---------- TEXTO EXTRAÍDO

Talento, atitude e rock ‘n roll

Os desafios para bandas femininas que tentam a sorte no cenário do rock da região

Por Caroline Ayala Silvestre e Giovana Alves

As mulheres ainda são poucas em bandas de rock, falta um incentivo para seu profissionalismo e reconhecimento no cenário musical. Além da intimidação em fazer parte de uma banda com integrantes homens. O conservadorismo em cima do rock existe desde o surgimento do estilo. Rita Lee, Pitty, Joan Jett são exemplos fora da curva em que a mulher pode ter espaço no estilo musical. Com muita luta feminina e aos poucos a cena vai mudando, mas ainda há muito pelo que lutar pela representatividade feminina no cenário rock atual.

Para a vocalista da banda Hermínia o fato de as mulheres ainda serem minorias em bandas de rock se dá pela falta de incentivo ao profissionalismo, a intimidação e a falta de valorização de bandas femininas. “Primeiro porque o incentivo ao profissionalismo é muito mais voltado para os homens. Segundo porque a maioria das garotas se sentem intimidadas em fazer parte de uma banda com integrantes homens, caso estes não sejam amigos. E depois porque bandas só de mulheres são bem pouco valorizadas”, expõe Juliana Bessi, 27, vocalista da Banda Hermínia, que atua há cerca de dois anos, nos bares e casas noturnas de Pederneiras e região.

--------------------
---------- DADOS FORNECIDOS

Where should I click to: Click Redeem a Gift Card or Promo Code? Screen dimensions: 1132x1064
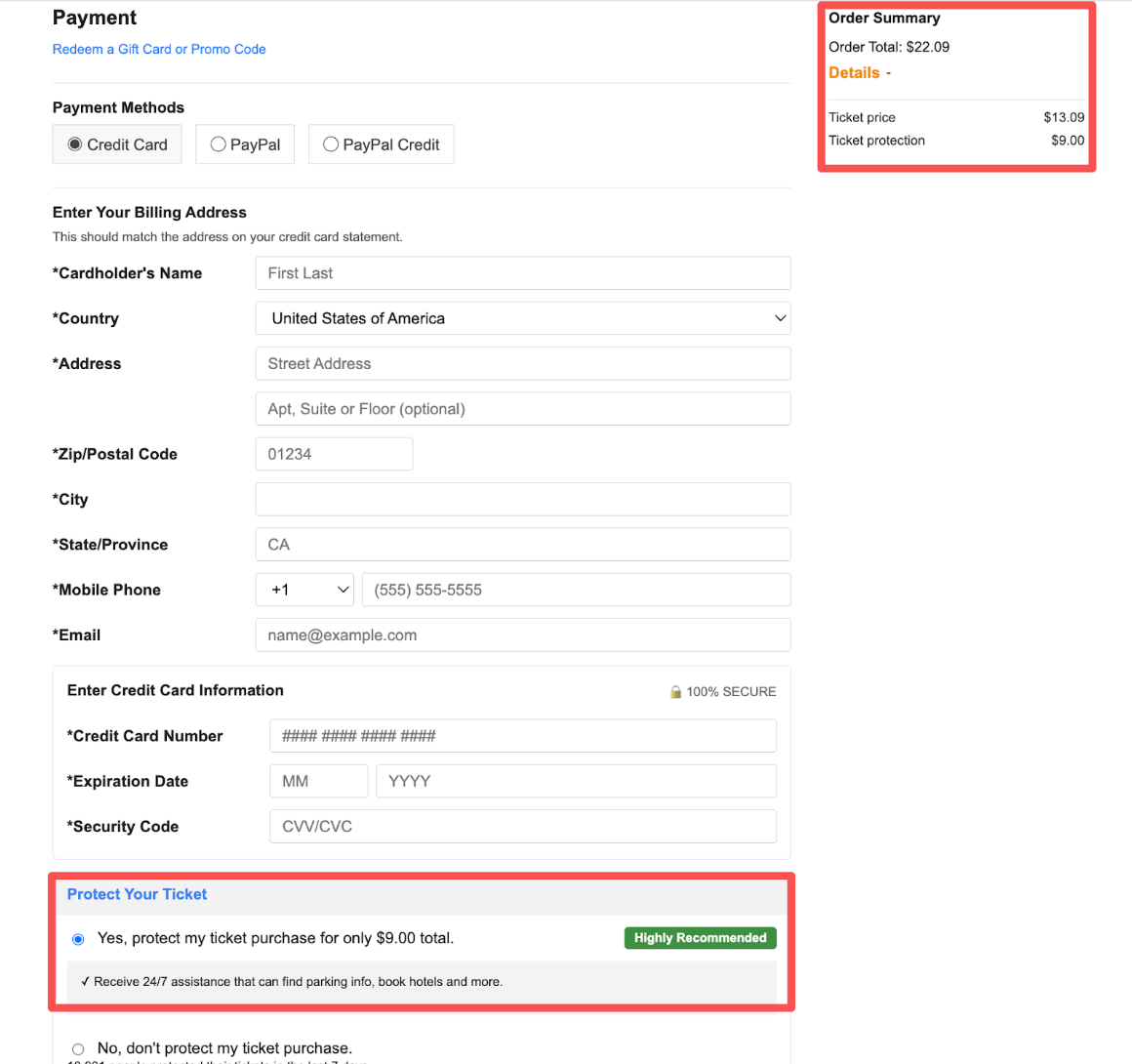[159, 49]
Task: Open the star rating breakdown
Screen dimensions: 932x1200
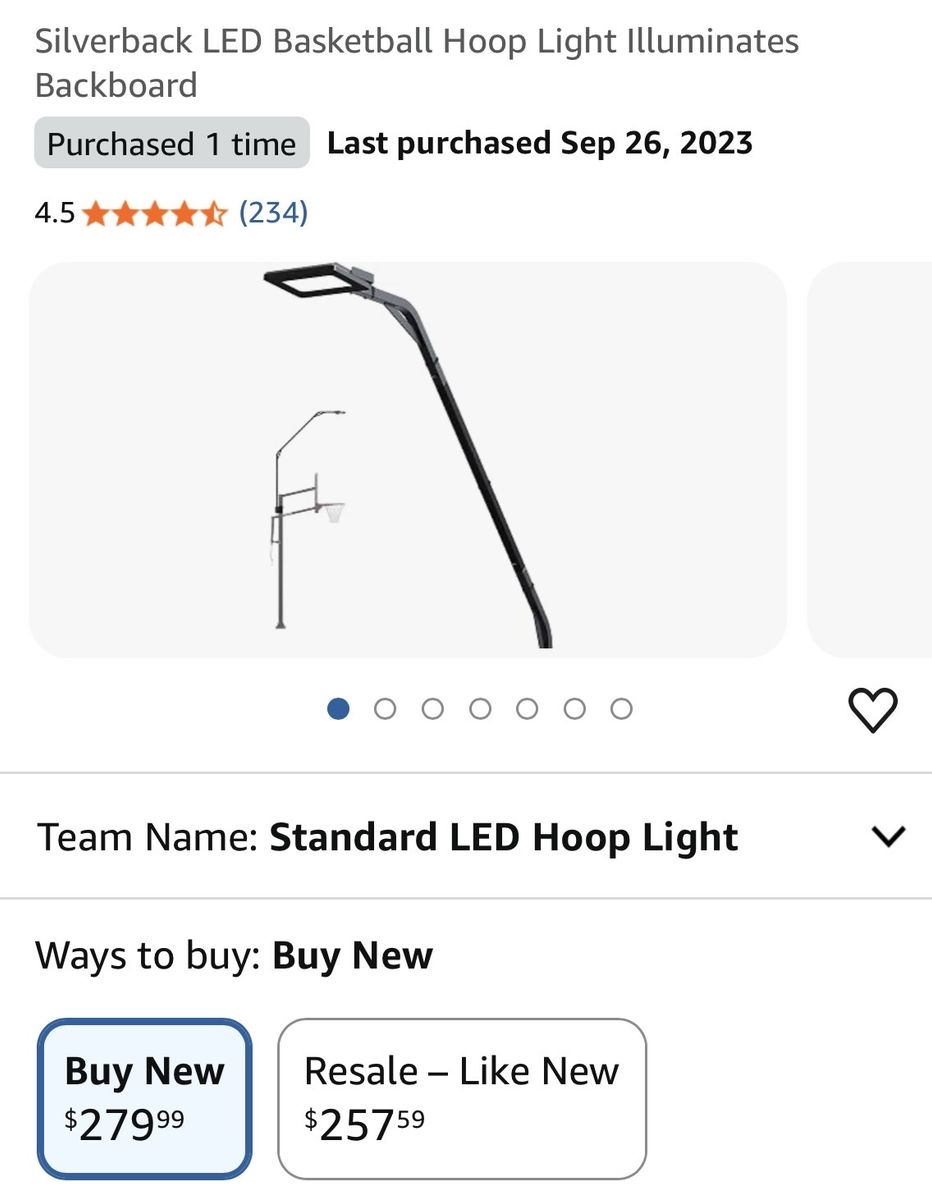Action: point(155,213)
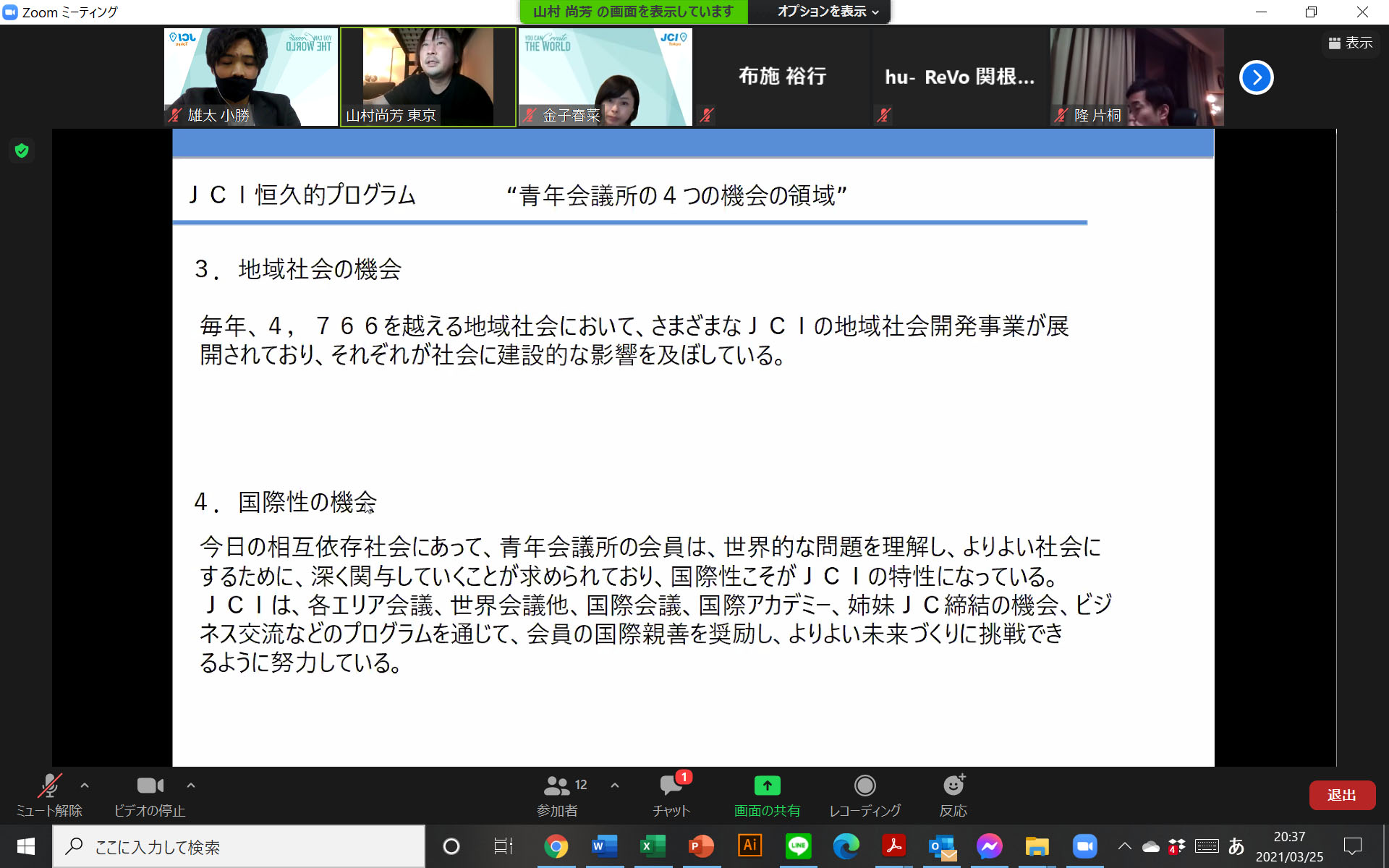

--------------------

▸ INSTRUÇÕES DO EXERCÍCIO
**a)** Indique se cada afirmação a seguir está de acordo com o texto sobre bandas femininas de rock, respondendo sim ou não e citando literalmente o trecho que decide a questão. (i) Juliana Bessi tem 27 anos e é vocalista da Banda Hermínia. (ii) A Banda Hermínia atua há cerca de cinco anos. (iii) O conservadorismo em relação ao rock surgiu apenas recentemente.
**b)** Prossiga o texto sobre bandas femininas de rock a partir do ponto em que ele termina.

▸ RESPOSTAS EM ORDEM
**a)**
(i) Sim: “expõe Juliana Bessi, 27, vocalista da Banda Hermínia”.
(ii) Não: “que atua há cerca de dois anos”.
(iii) Não: “O conservadorismo em cima do rock existe desde o surgimento do estilo.”

**b)**
Camila Soufen, vocalista da banda Armada da cidade de Jaú, acredita que o motivo das mulheres ainda serem poucas em bandas de rock é consequência de todo um histórico de construção de gênero e ainda questiona o estereótipo formado contra os fãs e artistas do rock: “Aos poucos os estigmas e estereótipos relativos à figura feminina e seus sucessivos papéis sociais estão sendo desconstruídos, vide o ingresso da mulher no mercado de trabalho. No entanto, particularmente, percebo esse ingresso no quesito musical um pouco mais lento, apesar de vir em uma crescente”, expõe. Para ela essa mudança pode ser em partes justificado pela criação de novos rótulos e estereótipos. Por exemplo, conta que algumas pessoas já vieram lhe perguntar se fuma ou usa alguma droga por ser vocalista de uma banda de rock. “Como se essa fosse uma condição implícita das pessoas que fazem isso. Ainda, acham estranho eu não ter piercing, tatuagens, e nem andar com um figurino considerado por eles como “exótico” no meu dia a dia”, ressalta.

Para a baterista da banda Five Queens, Fabiana de Oliveira Ferreira de 20 anos, composta por cinco estudantes do curso de música da Universidade do Sagrado Coração (USC) a surpresa em ver uma mulher tocando não deveria acontecer, já que elas podem – e são – tão boas quanto os homens: ”É meio assustador ver uma garota tocando, como se fosse um choque. Um exemplo claro disso está na banda Supercombo, onde a baixista é mulher e o resto da banda é composta de homens. O foco sempre vai ser pra essa mulher. Isso não deveria acontecer, as pessoas deveriam se acostumar com o fato de que uma mulher tocando é tão capaz quanto um homem”, disse.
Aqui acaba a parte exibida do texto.